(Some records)
-.-.-

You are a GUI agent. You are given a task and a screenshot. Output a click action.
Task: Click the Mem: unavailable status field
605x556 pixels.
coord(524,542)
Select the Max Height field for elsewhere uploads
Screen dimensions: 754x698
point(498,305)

-.-.-

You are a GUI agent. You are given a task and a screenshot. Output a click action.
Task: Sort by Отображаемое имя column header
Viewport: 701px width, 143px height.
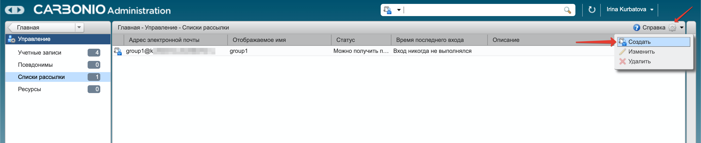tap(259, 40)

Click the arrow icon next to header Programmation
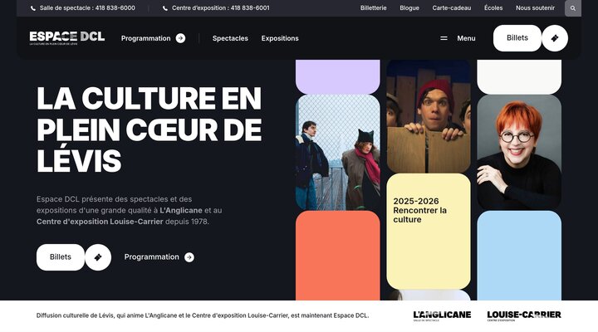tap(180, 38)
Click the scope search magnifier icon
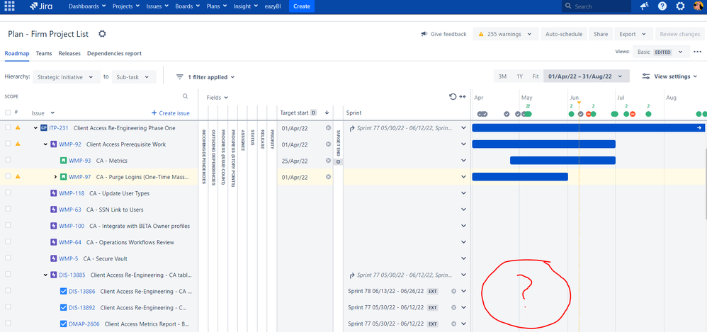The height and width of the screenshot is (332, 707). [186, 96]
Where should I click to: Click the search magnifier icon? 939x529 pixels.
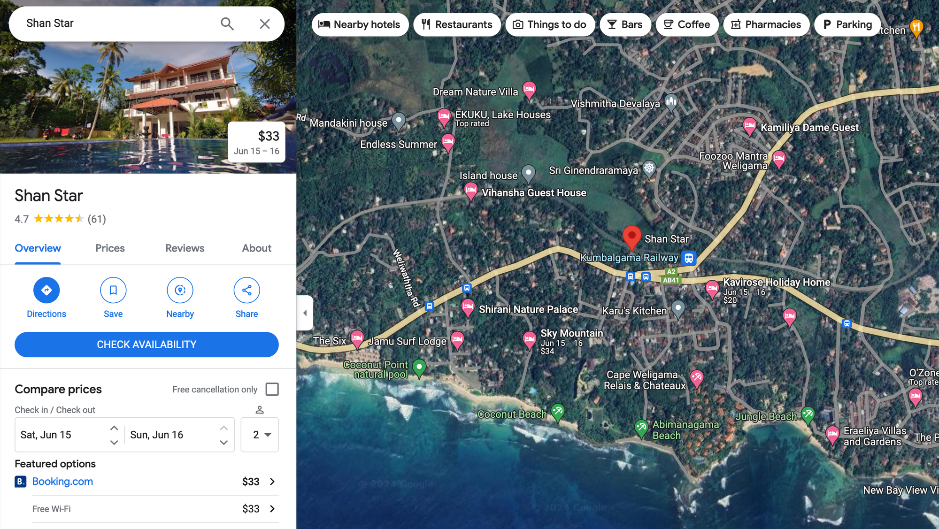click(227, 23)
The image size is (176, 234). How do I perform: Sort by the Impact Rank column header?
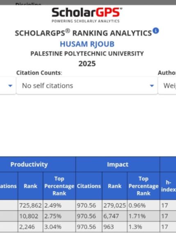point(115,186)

-.-.-

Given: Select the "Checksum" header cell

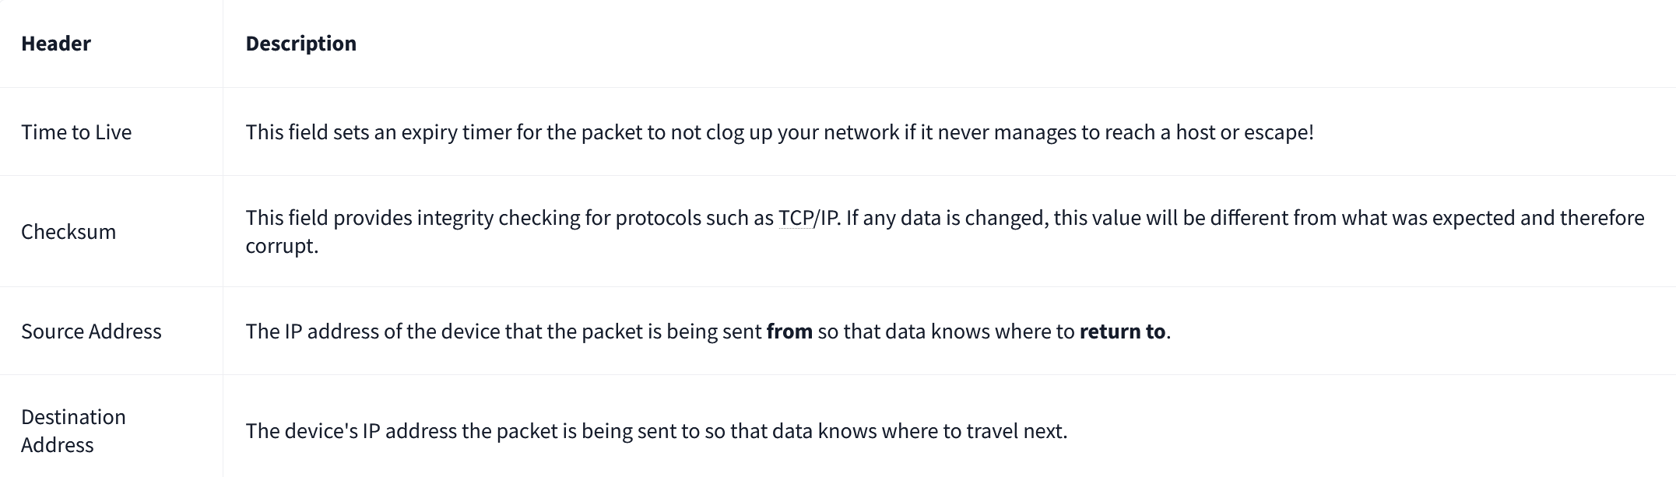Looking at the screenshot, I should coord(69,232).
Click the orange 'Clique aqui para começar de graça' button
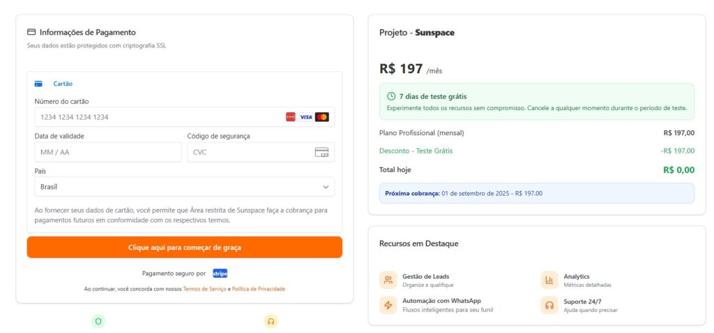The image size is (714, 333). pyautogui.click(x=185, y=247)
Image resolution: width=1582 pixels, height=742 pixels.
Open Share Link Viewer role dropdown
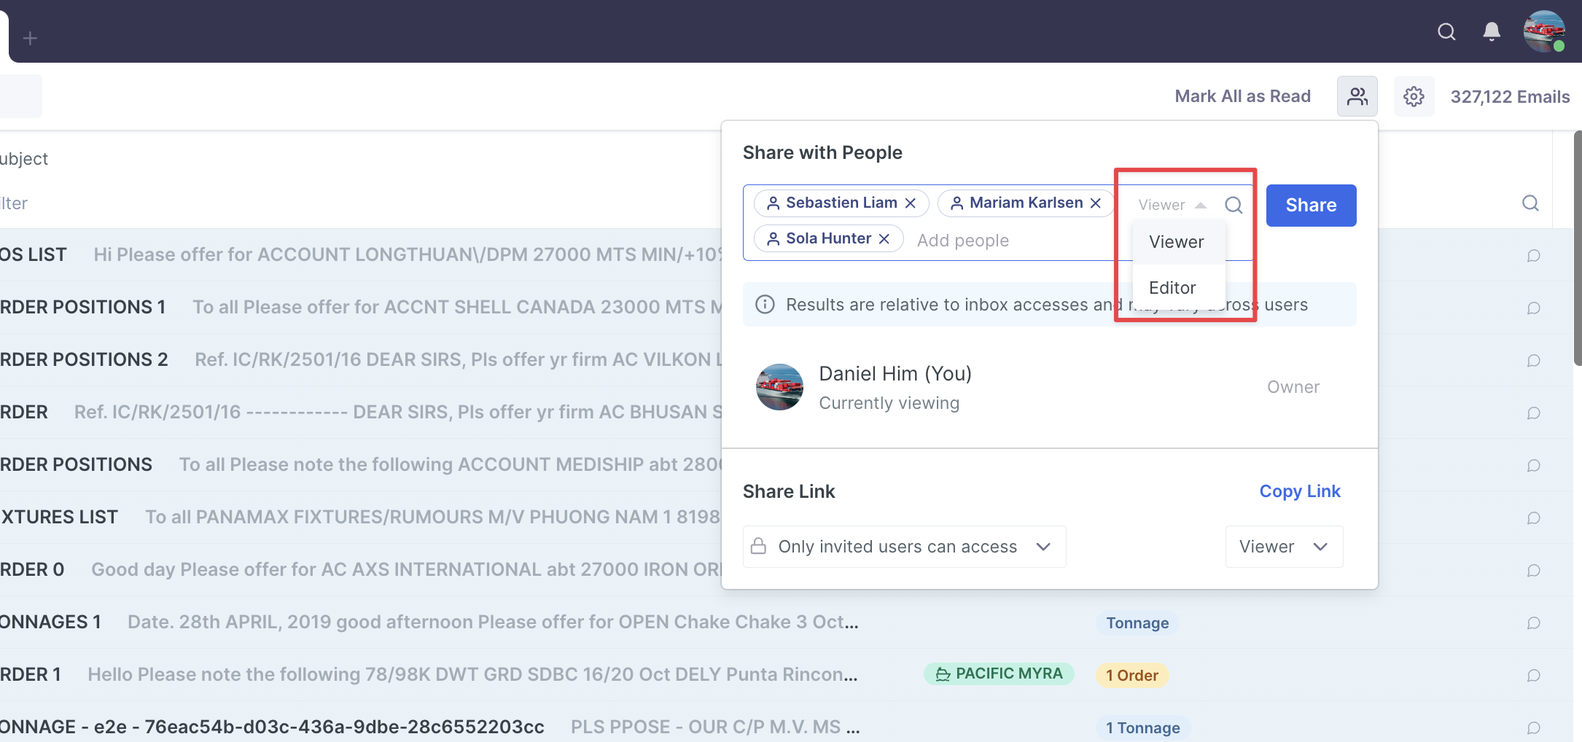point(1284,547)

-.-.-

**INSTRUCTIONS TO FOLLOW:** Select and copy each line above that contains the string "header". Matching is case-sensitive.

**TASK RESULT:**
Task: Sort by Отображаемое имя column header
Click the arrow icon next to header Programmation
The image size is (176, 234). How do I perform: Sort by the Impact Rank column header?
Given: Select the "Checksum" header cell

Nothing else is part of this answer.